Furthermore, since the Michelson interferometer employs optical fibers, a polarization controller or the like must be used to match polarization of object light, that is, light to be irradiated to an object with polarization of reference light, that is, light used as a reference. This is mandatory to produce coherent light of a maximum power. However, assume that a reflection type rapid light delay line like the one described in “In Vivo Video Rate Optical Coherence Tomography” written by A. M. Rollins et. al (optics Express, Vol. 3, No. 6, P219, 1998) is used in combination with a device having the property of causing polarization such as a diffraction grating. In this case, an incidence optical fiber and an emission optical fiber are identical to each other. Even when the reference light path, object light path, and polarization controllers lying on the reference light path and object light path respectively are adjusted, polarization of the reference light is not always matched with that of the object light with the use efficiency of the reference light held high. There is a possibility that only coherent light of a low power can be produced.
Furthermore, when the reflection type rapid delay line is adopted, light reflected from an end of an optical fiber or the surface of an optical device other than a movable mirror serves as return light. Noise light other than signal light required may therefore be generated. This also deteriorates the signal-to-noise ratio.

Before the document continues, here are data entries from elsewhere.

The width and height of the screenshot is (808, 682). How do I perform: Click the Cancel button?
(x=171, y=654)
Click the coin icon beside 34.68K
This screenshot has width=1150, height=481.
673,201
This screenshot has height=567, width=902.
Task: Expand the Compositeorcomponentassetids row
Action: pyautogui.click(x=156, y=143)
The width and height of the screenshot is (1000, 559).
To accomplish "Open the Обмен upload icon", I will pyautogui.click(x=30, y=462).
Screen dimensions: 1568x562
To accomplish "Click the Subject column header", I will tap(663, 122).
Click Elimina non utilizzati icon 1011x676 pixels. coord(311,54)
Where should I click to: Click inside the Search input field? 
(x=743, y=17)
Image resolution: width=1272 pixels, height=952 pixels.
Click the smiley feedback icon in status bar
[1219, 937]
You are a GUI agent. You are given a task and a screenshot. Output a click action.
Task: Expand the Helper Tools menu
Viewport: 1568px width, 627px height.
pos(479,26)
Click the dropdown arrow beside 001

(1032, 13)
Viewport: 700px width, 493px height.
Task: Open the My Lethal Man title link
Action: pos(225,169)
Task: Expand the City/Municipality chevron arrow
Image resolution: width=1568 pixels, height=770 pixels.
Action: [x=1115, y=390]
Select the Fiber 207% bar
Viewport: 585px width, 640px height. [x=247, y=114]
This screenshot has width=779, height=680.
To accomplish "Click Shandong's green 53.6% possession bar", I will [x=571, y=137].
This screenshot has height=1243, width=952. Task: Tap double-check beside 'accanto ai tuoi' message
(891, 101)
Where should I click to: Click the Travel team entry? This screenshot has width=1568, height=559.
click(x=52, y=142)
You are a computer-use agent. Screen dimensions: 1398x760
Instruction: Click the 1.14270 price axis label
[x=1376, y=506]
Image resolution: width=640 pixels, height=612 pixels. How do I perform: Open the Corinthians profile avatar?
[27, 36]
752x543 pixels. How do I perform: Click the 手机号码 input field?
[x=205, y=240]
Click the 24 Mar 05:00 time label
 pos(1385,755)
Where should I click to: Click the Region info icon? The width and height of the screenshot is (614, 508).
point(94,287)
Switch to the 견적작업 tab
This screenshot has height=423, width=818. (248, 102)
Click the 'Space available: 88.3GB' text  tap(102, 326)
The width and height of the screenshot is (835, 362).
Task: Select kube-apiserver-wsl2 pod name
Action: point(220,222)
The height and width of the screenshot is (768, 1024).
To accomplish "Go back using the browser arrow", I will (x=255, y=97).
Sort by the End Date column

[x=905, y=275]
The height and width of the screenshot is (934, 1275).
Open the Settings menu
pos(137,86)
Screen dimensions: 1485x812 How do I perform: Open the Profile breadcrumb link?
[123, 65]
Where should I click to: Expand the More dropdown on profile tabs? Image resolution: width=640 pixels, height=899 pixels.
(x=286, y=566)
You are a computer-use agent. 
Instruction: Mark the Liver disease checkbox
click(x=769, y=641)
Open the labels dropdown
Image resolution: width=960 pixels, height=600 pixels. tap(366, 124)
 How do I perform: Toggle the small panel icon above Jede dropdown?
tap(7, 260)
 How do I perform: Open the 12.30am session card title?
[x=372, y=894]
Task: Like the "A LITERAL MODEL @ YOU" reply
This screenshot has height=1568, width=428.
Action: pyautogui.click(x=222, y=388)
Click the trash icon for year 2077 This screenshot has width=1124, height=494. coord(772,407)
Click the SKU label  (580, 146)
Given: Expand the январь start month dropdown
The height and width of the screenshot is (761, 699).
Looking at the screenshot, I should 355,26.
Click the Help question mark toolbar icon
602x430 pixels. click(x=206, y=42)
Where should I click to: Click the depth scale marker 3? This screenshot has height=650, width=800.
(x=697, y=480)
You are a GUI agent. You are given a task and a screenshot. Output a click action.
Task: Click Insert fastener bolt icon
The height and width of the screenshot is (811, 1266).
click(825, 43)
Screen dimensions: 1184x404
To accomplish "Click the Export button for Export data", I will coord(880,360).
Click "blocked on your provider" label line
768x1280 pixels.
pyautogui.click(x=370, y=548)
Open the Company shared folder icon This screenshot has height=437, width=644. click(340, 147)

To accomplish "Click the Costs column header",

Moreover, when a reference arm is employed, a mirror is displaced rapidly relative to light in order to change the phase and group velocity of light. At this time, a phase change causes a Doppler shift. Therefore, when signal light received by a photodetector is detected through heterodyning, an interfering signal can be detected highly sensitively.
However, for rapidly displacing a galvanometer mirror or the like, it is necessary to drive the galvanometer mirror with a voltage proportional to the sine of an angle of displacement. In this case, the Doppler shift occurs at a rate proportional to the cosine of the angle of displacement that is regarded as the derivative of the Doppler shift to the angle of displacement. Moreover, a heterodyne frequency to be detected varies. Consequently, the signal-to-noise ratio is degraded. Otherwise, since light undergoing little Doppler shift is detected, the efficiency in detection is deteriorated.